With MobX you also have autorun and reactions.

Autoruns

Autorun is a method that runs when it is declared and every time an observable inside it changes. As in this example, when the observable variable greeting changes its value, the autorun is triggered:

import ‘package:mobx/mobx.dart’;

String greeting = Observable(‘Hello Leticia’);

final dispose = autorun((_){

  print(greeting.value);

});

greeting.value = MobX is great’;

// Done with the autorun()

dispose();

// Output:

// Hello Leticia

// MobX is great

Reactions

Reactions work almost the same as autorun, but they are only triggered when something (observable) changes inside it, not when they are declared, like in this example:

import ‘package:mobx/mobx.dart’;

String greeting = Observable(‘Hello Leticia’);

final dispose = reaction((_) => greeting.value, (msg) => print(msg));

greeting.value = ‘MobX is great’

// Done with the reaction()

dispose();

// Output:

// MobX is great

User Interface

When you use this Store in your User Interface, you have to wrap your widget tree with an Observer (from MobX), this way the variables you access from your Store will be observed:

class ContactPage extends StatelessWidget {

  final _contact = Contact();

  @override

  Widget build(BuildContext context) => Scaffold(

        appBar: AppBar(

          title: Text(‘Contact’),

        ),

        body: Center(

          child: Column(

            mainAxisAlignment: MainAxisAlignment.center,

            children: <Widget>[

              TextFormField(

                decoration: InputDecoration(labelText: ‘First Name’),

                onChanged: _contact.changeFirstName,

              ),

              TextFormField(

                decoration: InputDecoration(labelText: ‘Last Name’),

                onChanged: _contact.changeLastName,

              ),

              Text(

                ‘The contact full name is:’,

              ),

              Observer(

                  builder: (_) => Text(

                        ‘${_contact.fullName}’,

                        style: TextStyle(fontSize: 20),

                      )),

            ],

          ),

        ),

      );

}

This is the result:

Flutter MobX

Dependency injection

If you need to make the Store class available for other screens, you need to use dependency injection. You can do that with Modular, GetIt or Provider. But I’m going to show you how to use GetIt as it’s the most simple one so you can understand more quickly what dependency injection is about.
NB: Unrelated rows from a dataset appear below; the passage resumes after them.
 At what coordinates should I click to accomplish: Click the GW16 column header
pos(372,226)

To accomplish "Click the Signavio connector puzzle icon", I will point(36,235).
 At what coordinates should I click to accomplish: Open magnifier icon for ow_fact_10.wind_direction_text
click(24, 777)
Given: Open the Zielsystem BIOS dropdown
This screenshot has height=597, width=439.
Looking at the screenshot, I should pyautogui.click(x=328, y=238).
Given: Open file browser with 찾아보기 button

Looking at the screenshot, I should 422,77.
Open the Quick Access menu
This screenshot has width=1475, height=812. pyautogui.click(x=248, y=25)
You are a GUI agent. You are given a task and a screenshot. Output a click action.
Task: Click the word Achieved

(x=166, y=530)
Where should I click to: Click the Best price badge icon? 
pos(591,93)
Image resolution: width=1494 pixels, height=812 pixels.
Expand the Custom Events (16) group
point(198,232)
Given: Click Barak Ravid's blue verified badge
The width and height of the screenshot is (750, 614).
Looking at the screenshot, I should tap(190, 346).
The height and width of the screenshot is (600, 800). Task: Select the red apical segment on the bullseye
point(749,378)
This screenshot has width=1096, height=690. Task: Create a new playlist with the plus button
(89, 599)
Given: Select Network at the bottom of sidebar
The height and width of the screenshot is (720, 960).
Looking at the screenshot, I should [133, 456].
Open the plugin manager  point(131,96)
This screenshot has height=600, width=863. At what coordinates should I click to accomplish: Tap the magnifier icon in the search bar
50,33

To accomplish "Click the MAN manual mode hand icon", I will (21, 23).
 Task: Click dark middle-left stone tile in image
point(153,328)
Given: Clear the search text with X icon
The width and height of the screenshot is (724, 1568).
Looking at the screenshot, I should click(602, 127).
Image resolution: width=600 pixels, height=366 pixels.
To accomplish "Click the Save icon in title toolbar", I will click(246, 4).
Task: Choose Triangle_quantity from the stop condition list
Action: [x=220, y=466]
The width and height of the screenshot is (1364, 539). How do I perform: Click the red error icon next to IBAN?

First you have to import GetIt in your pubspec.yaml:

dependencies:

    get_it:

Once you’ve imported Getlt, then you should inject all your store classes into your main function making them a Singleton, like this:

void main() {

     GetIt getIt = GetIt.I;

     getIt.registerSingleton<Contact>(Contact());

}

Then, on the screen you’re going to use this class, you can get this only instance this way:

class ContactPage extends StatelessWidget {

  final _contact = GetIt.I.get<Contact>();

  @override

  Widget build(BuildContext context) => Scaffold(

        appBar: AppBar(

          title: Text(‘Contact’),

        ),

        body: Center(

          child: Column(

            mainAxisAlignment: MainAxisAlignment.center,

            children: <Widget>[

              TextFormField(

                decoration: InputDecoration(labelText: ‘First Name’),

                onChanged: _contact.changeFirstName,

              ),

              TextFormField(

                decoration: InputDecoration(labelText: ‘Last Name’),

                onChanged: _contact.changeLastName,

              ),

              Text(

                ‘The contact full name is:’,

              ),

              Observer(

                  builder: (_) => Text(

                        ‘${_contact.fullName}’,

                        style: TextStyle(fontSize: 20),

                      )),

            ],

          ),

        ),

      );

}

You have to use dependency injection to do this because if you instantiate your Contact class every time you need to use it, every time it would be initialized with the default values. If you want to access the same variable value on another screen you need to keep that information inside a Singleton (only one instance).

See how easy it is to use MobX? Try it next time you start a new project.

You can also check out the MobX documentation to get started.